I’m depressed for the young phenom.
Who can help him?
Wild game, but I will be shocked it doesn’t end drawn. Hard to coordinate the three pieces against the queen enough to win.
I would actually bet that this is checkmate in about 300 moves for Black. Shirov is trying to get his Knight to d3 and dark-square Bishop to the a7-g1 diagonal to win the f2-pawn, but it seems that White’s Queen can always prevent the Bishop from going to d4, and attempts to route it to c5 via f8 allow White to cover enough central squares to defend by pushing f2-f3.

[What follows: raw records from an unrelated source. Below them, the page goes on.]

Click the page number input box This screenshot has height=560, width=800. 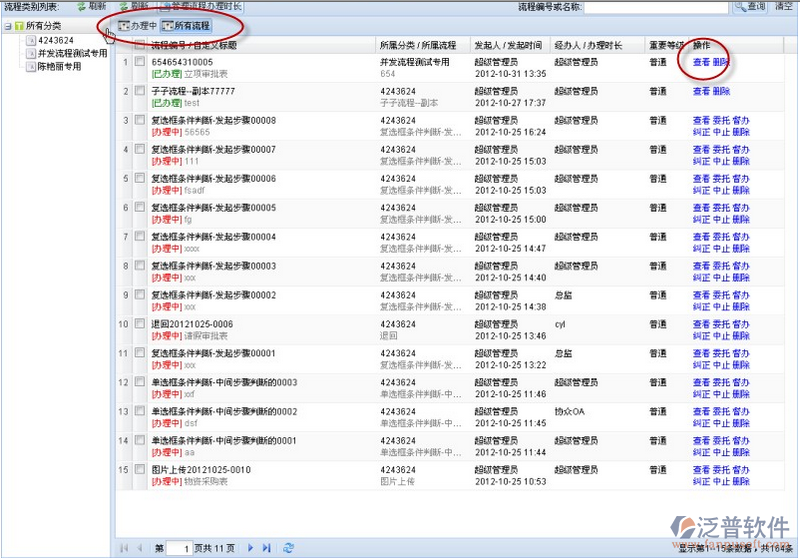click(179, 548)
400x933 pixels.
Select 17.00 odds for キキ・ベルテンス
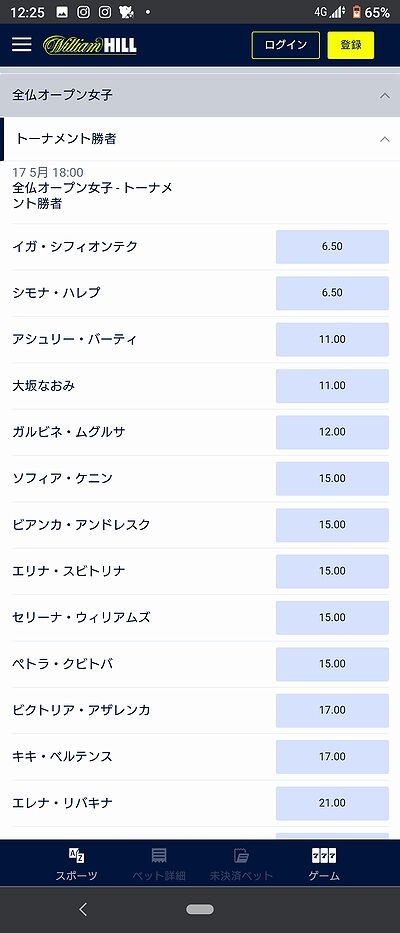click(332, 757)
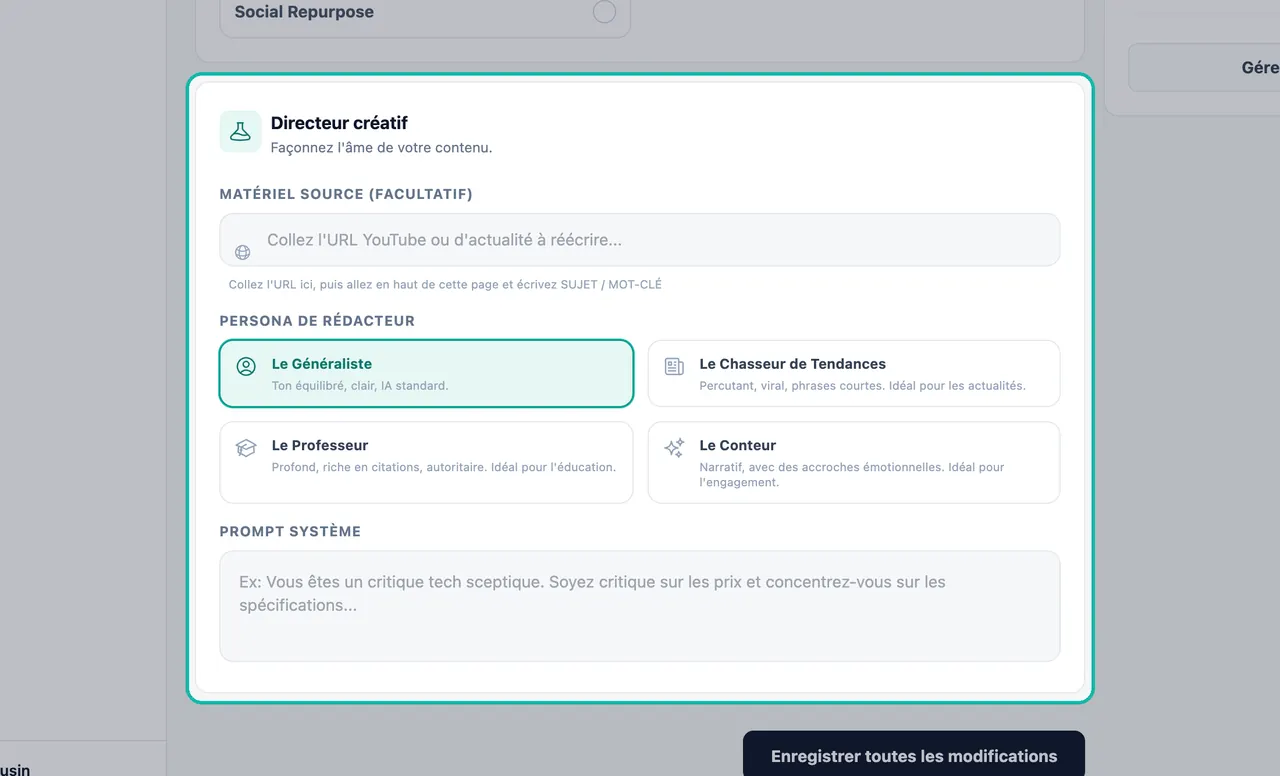Focus the YouTube URL source input
The height and width of the screenshot is (776, 1280).
[x=640, y=240]
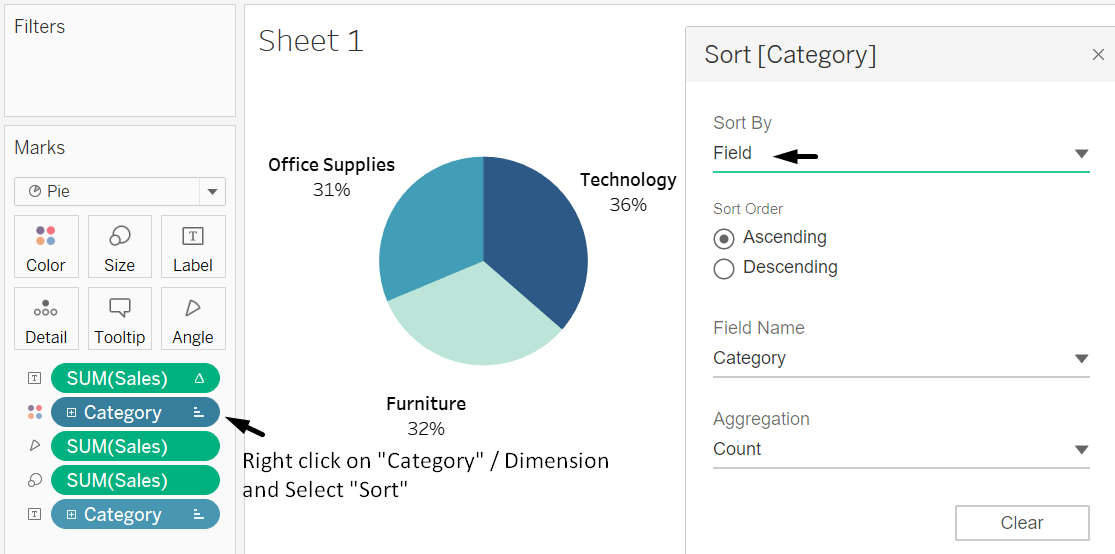
Task: Close the Sort Category dialog
Action: click(1098, 55)
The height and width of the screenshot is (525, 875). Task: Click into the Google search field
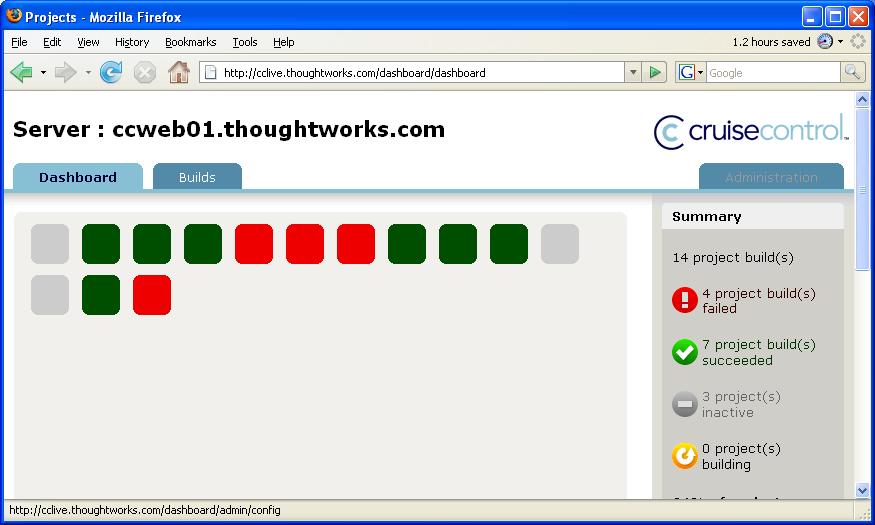coord(772,72)
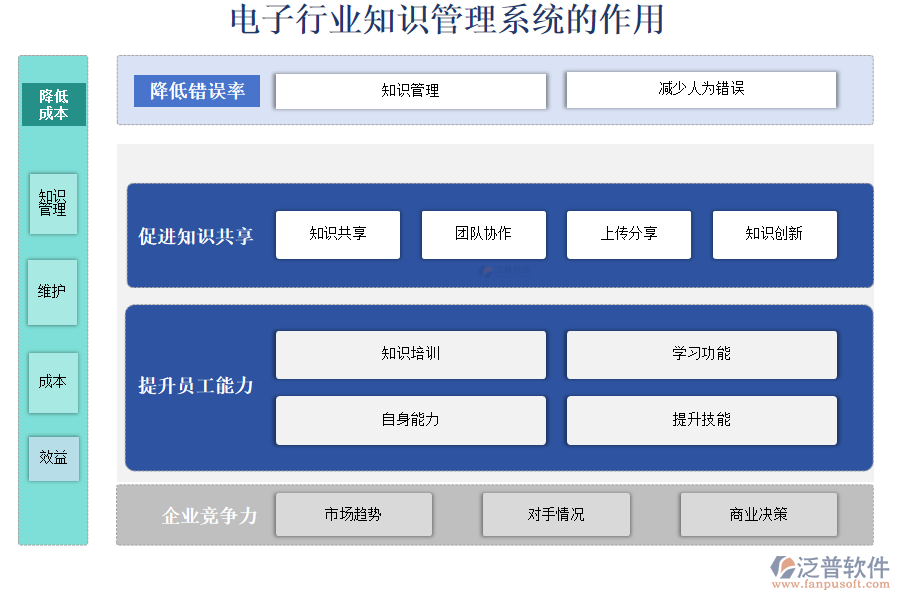Click the 知识管理 sidebar icon

click(53, 203)
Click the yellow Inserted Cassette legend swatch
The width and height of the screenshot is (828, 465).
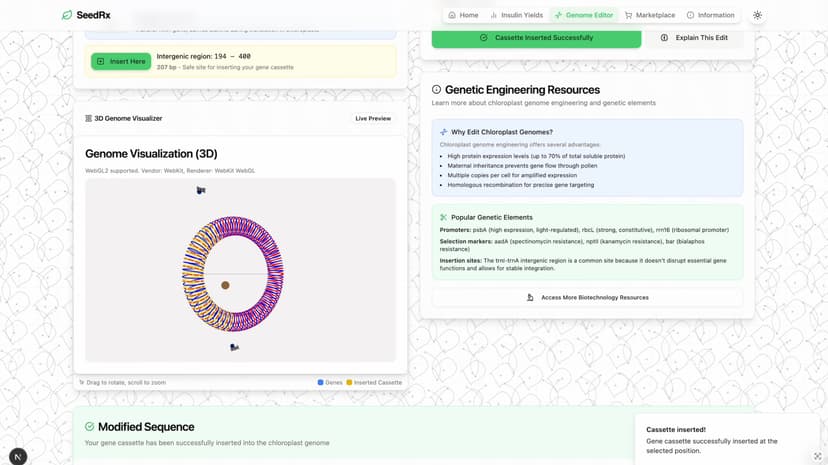click(x=349, y=382)
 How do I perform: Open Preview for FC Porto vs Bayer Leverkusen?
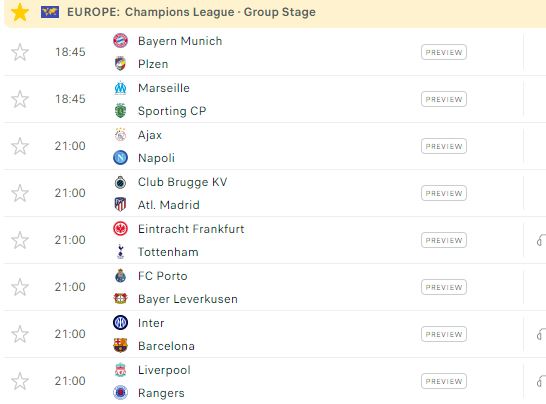[x=444, y=287]
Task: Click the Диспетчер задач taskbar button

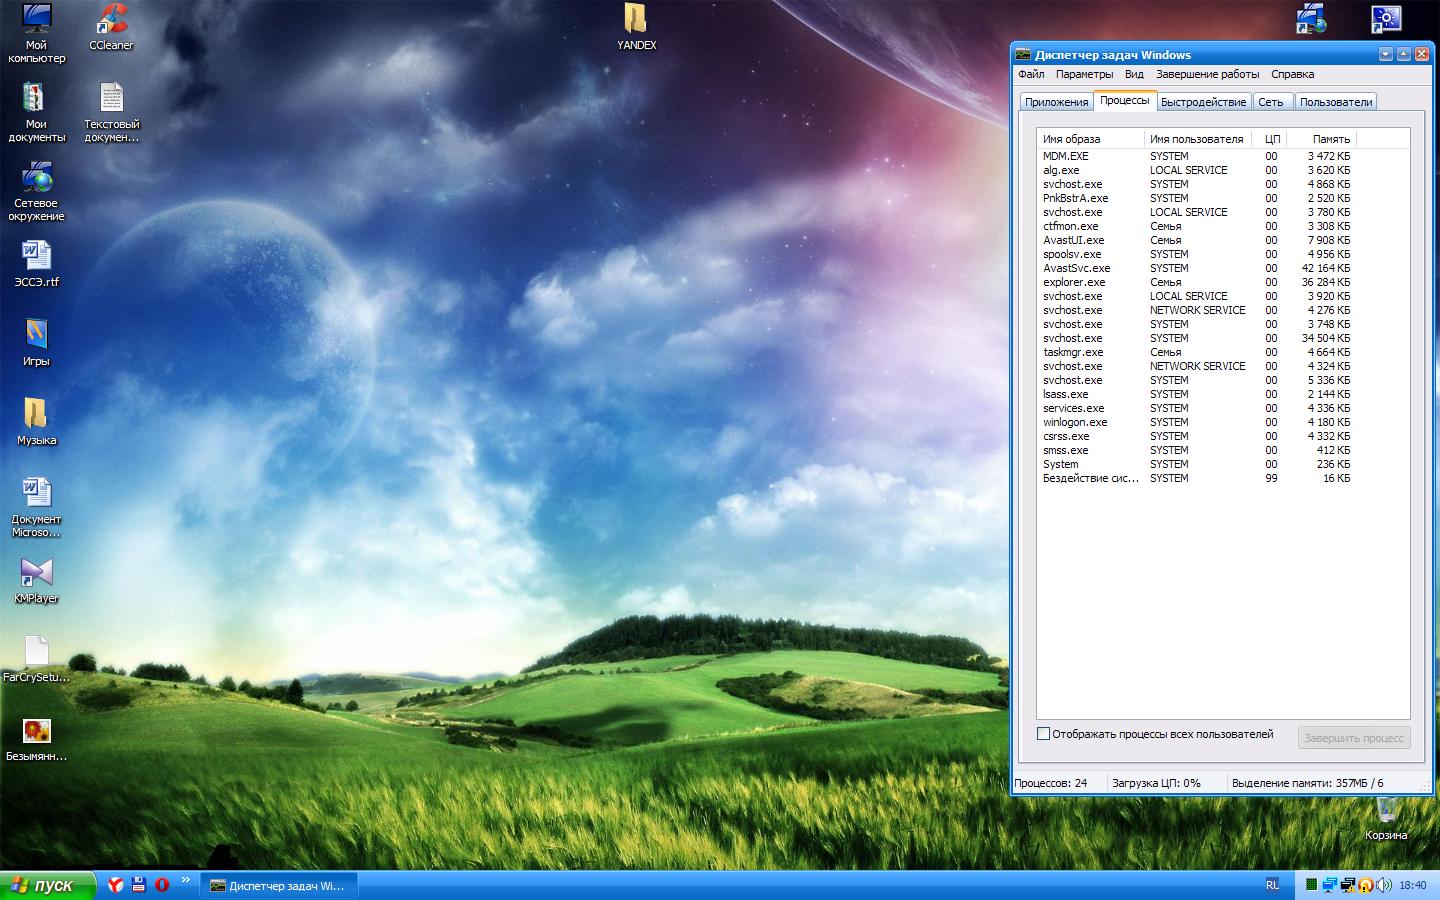Action: (277, 886)
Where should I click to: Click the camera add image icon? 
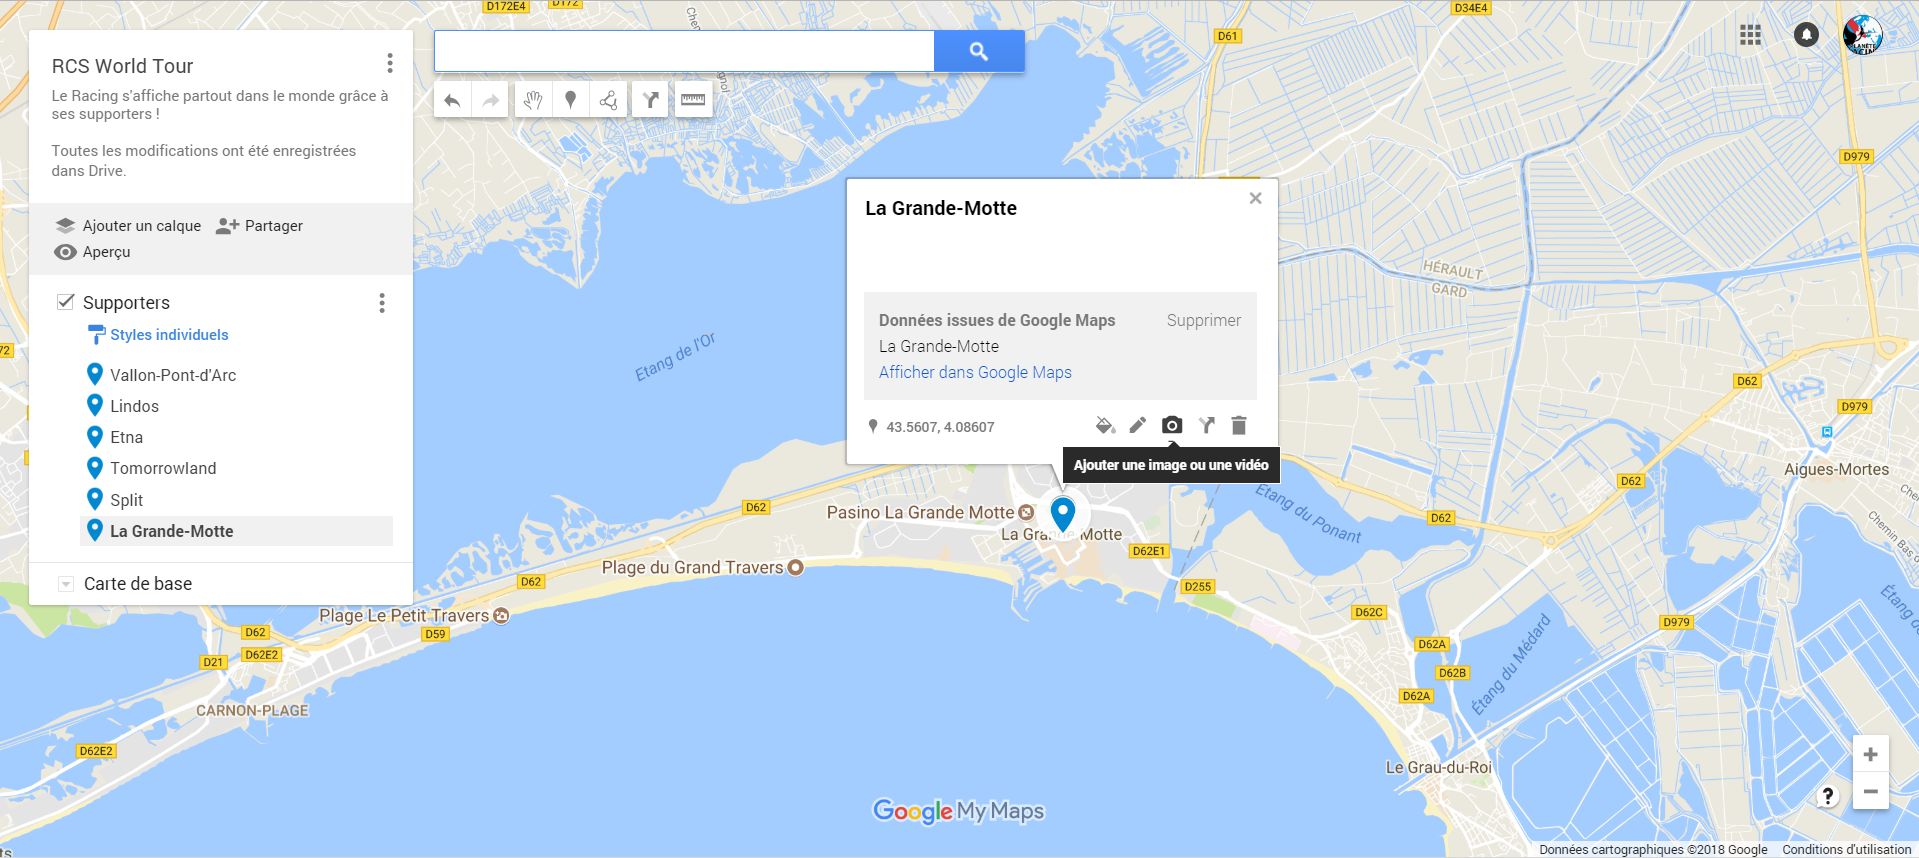pyautogui.click(x=1172, y=426)
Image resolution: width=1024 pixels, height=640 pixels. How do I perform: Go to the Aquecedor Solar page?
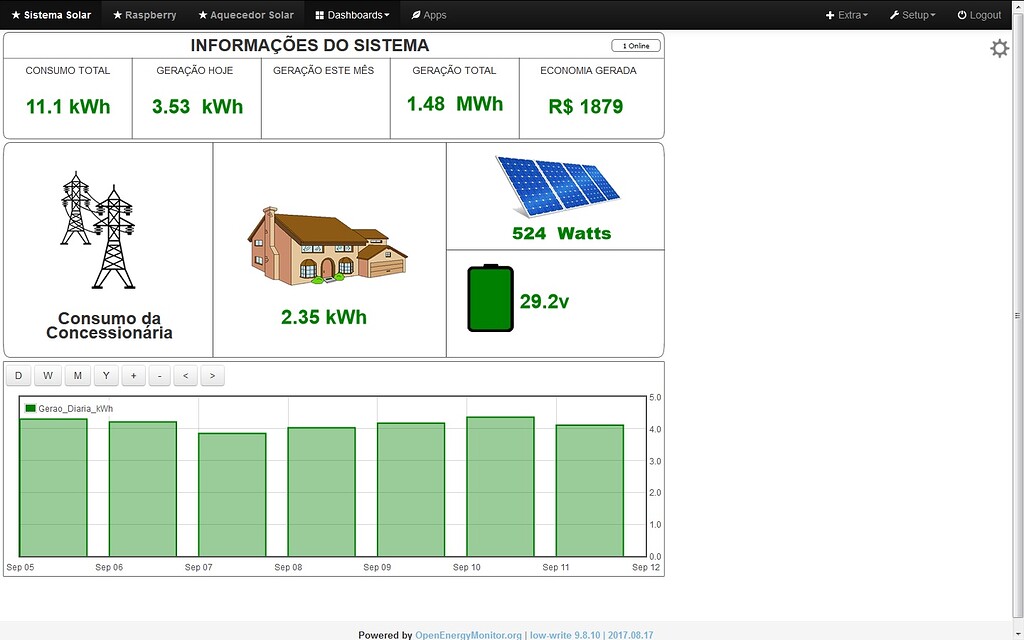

Thus I believe Shirov must allow the exchange of his e-pawn for White’s f-pawn, either as above or by pushing e4-e3 himself. This changes White’s target to g2. Now that pawn is easier to attack because the Knight can anchor at f4, and White’s g2-g3 break usually leaves h3 hanging. Thus it comes down to whether White can tie Black up with checks and pressure on the g5-pawn. Here’s where I would wager that there exists a 100-or-so-move sequence by which Black’s King manages to dance with his Bishops until White’s Queen runs out of squares. Then g2 falls, albeit with White being able to trade a pawn, leaving K+B+B+N+P versus K+Q. That’s a 7-piece tablebase, and since it has a Pawn I believe it has not been run yet—but I would expect it to have wins typically in the 50-100 move range.
Of course, in a time-control game nothing like this will happen :-).
Looks like what Carlsen is doing is using the N on f6 as a shield so he can get his Bishops to d5 and e5. They still don’t threaten anything, however—to double up on any square requires the Knight. So then the battle will become whether Shirov can keep the Knight from wheeling around to f4, say via h5.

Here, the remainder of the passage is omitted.